Today Americans are used to keeping tabs on inflation through the use of price indexes and interest rates, and to restraining it through the use of Federal Reserve monetary policy. No tabs, however, are kept on other kinds of inflation, of symbols other than money. Klapp looks into what the inflation of value might mean and how it occurs in social relations, popular culture, mass contagions, fads and fashions, even smiles and kisses. In Klapp's view, symbolic or cultural inflation applies to all social processes in which enlargement, expansion, or oversupply leads to the diminishing of value of a symbol. Its symptoms have been noted in the arts, in communications, and in politics, but there have been few, if any, attempts to analyze the mechanism by which such inflation occurs.
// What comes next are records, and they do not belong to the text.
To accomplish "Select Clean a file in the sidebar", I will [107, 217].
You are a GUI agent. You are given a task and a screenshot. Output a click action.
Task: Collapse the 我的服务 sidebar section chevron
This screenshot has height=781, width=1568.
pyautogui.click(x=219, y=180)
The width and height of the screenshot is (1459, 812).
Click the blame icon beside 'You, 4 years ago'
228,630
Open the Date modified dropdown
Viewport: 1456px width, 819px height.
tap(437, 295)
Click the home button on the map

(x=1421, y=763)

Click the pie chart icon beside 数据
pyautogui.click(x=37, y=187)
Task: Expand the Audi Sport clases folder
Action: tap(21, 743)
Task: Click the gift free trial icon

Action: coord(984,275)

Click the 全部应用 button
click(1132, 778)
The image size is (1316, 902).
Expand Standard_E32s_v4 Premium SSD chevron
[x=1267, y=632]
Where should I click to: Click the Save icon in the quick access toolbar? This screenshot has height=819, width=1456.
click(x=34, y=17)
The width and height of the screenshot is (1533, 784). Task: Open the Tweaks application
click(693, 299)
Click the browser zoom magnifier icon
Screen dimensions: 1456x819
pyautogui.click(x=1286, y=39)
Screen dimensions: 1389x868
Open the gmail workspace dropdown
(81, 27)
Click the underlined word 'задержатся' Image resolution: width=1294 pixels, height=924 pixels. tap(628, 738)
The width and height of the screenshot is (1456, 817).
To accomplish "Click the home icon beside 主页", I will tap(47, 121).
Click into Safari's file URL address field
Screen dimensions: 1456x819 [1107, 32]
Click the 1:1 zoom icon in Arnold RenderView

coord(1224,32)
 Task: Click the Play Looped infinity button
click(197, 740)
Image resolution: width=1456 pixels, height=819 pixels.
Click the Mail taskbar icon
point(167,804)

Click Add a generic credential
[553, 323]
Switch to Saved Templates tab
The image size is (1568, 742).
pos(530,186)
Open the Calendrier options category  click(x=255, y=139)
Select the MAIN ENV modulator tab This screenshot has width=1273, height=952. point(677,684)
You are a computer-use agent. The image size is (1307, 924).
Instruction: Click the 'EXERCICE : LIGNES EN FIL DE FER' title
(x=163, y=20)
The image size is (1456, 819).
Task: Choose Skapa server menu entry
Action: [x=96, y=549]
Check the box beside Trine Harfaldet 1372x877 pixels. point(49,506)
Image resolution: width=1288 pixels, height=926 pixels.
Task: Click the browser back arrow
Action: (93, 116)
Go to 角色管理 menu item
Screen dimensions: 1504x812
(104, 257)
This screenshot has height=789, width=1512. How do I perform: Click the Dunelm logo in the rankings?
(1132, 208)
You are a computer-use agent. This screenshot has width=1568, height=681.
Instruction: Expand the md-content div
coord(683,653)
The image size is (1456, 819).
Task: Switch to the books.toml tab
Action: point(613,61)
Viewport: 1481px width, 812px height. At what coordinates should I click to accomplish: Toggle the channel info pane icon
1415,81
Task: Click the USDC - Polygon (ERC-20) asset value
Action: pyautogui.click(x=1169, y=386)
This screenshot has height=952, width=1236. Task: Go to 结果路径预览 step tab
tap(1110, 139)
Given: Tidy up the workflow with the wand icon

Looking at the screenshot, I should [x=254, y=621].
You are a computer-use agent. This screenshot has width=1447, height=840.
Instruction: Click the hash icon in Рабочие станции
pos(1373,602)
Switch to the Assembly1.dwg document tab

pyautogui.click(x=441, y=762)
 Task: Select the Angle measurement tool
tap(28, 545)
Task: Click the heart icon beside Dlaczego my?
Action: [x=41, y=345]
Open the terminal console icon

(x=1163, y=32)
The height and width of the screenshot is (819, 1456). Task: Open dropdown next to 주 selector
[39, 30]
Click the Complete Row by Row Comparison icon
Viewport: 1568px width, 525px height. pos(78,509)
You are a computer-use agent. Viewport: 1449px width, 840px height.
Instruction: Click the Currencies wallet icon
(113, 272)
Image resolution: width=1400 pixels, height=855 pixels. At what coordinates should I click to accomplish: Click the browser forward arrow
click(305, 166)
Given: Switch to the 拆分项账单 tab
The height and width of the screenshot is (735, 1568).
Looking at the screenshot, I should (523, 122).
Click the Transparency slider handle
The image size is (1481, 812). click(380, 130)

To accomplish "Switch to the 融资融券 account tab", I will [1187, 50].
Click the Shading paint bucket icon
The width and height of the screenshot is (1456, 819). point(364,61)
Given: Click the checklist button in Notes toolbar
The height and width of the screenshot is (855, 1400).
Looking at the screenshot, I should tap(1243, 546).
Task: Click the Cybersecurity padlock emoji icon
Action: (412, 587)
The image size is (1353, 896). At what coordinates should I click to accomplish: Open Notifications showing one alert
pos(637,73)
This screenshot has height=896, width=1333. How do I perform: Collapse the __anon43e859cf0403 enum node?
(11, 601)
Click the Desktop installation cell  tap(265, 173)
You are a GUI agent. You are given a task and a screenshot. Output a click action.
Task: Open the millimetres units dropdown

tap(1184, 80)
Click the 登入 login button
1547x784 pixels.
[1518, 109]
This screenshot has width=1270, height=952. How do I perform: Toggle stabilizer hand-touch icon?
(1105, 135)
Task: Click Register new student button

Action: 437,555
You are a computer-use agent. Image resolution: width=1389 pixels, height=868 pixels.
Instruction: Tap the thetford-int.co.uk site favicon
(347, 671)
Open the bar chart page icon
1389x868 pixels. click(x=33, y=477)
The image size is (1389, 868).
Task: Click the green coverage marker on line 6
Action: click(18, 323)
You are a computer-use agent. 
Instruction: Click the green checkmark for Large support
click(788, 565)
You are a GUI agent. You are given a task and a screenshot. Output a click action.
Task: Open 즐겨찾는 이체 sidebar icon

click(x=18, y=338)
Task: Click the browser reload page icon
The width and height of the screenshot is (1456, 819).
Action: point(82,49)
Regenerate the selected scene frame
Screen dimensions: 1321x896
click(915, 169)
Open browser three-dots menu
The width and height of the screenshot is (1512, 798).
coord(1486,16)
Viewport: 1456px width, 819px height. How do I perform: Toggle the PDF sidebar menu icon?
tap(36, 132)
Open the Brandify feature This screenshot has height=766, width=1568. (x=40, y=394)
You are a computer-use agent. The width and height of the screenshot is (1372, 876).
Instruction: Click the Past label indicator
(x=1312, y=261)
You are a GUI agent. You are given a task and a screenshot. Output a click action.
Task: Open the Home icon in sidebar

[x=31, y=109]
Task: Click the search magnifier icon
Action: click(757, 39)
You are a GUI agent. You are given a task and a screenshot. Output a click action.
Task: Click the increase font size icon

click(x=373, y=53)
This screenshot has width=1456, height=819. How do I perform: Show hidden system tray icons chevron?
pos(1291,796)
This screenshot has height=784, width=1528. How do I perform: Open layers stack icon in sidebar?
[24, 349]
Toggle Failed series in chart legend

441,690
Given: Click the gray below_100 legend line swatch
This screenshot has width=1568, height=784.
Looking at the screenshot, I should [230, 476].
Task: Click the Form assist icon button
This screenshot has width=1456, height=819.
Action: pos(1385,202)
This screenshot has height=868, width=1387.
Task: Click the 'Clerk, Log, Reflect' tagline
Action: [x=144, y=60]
The author attempts such an analysis, structuring it around those mechanisms he terms "social magnifiers." On the simplest level, there is mere overstatement, the exaggeration of claims that lose credibility as the reality is seen to fall short. More socially complex are types of magnifiers that involve shared cultural values and large groups of people. These include "crusading," the rhetorical inflation of a conflict into a war of good versus evil; emotional contagion, which through uncritical suggestibility draws large numbers of people into actions that exaggerate value; and self-expansion through identification with others, the vicarious triumphs and careers of heroes and celebrities, a process Klapp terms "emotional hitchhiking. "Finally, there is the market-like type of cultural inflation in which oversupply of a symbol leads to a weakening of its power to elicit desired responses. Klapp demonstrates how this market concept applies to such symbols as credentials, medals, smiles, kisses, greeting cards, religious tokens, fashions, and finally to information itself. The result of Klapp's study is to bring into focus this vast, pervasive, largely unwitting sort of inflation that eats away at cultural values that carry no price in the money market and to isolate various conditions--massness, egalitari-anism, loss of scarcity--that favor social inflation and thereby help us to understand (even to control?) it as a source of disappointment in modern society. This book will be of interest to sociologists, economists, and students of American culture concerned with the erosion of values in an information age.